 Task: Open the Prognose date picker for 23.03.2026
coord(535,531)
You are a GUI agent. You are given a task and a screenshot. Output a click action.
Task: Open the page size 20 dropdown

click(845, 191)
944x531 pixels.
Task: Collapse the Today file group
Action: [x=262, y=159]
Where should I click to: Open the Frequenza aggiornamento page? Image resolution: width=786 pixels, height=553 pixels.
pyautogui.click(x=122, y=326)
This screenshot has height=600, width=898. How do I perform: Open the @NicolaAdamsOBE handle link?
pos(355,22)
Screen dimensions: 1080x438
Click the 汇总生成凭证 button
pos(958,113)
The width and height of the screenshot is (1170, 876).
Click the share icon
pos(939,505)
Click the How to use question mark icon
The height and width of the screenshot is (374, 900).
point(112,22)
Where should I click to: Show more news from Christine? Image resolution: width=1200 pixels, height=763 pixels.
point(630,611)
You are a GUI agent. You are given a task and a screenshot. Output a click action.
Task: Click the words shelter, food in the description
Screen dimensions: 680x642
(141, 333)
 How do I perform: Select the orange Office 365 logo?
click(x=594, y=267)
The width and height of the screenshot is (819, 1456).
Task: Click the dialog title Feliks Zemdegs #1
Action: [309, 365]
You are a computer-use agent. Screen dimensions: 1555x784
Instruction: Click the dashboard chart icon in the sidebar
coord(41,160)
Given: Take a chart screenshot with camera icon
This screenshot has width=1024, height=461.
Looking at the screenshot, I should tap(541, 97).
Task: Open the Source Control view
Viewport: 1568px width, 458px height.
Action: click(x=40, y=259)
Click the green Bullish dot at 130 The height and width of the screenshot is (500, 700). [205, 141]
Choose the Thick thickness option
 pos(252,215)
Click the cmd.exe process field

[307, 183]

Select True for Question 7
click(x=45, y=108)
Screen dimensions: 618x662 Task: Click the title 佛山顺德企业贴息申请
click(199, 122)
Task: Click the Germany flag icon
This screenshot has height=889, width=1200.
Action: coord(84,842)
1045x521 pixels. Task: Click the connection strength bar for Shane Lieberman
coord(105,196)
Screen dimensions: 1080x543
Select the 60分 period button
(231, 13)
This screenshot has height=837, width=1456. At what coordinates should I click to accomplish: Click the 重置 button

━━━━━━━━━━━━━━━━━━━━━━━━━━━━━━

→ **Work order**:
Up to and including the line that holds "The width and height of the screenshot is (1170, 876).", reproduce the records above exactly from their first line, and give nothing else.

→ **Output**:
 Task: Open the Prognose date picker for 23.03.2026
coord(535,531)
You are a GUI agent. You are given a task and a screenshot. Output a click action.
Task: Open the page size 20 dropdown

click(845, 191)
944x531 pixels.
Task: Collapse the Today file group
Action: [x=262, y=159]
Where should I click to: Open the Frequenza aggiornamento page? Image resolution: width=786 pixels, height=553 pixels.
pyautogui.click(x=122, y=326)
This screenshot has height=600, width=898. How do I perform: Open the @NicolaAdamsOBE handle link?
pos(355,22)
Screen dimensions: 1080x438
Click the 汇总生成凭证 button
pos(958,113)
The width and height of the screenshot is (1170, 876).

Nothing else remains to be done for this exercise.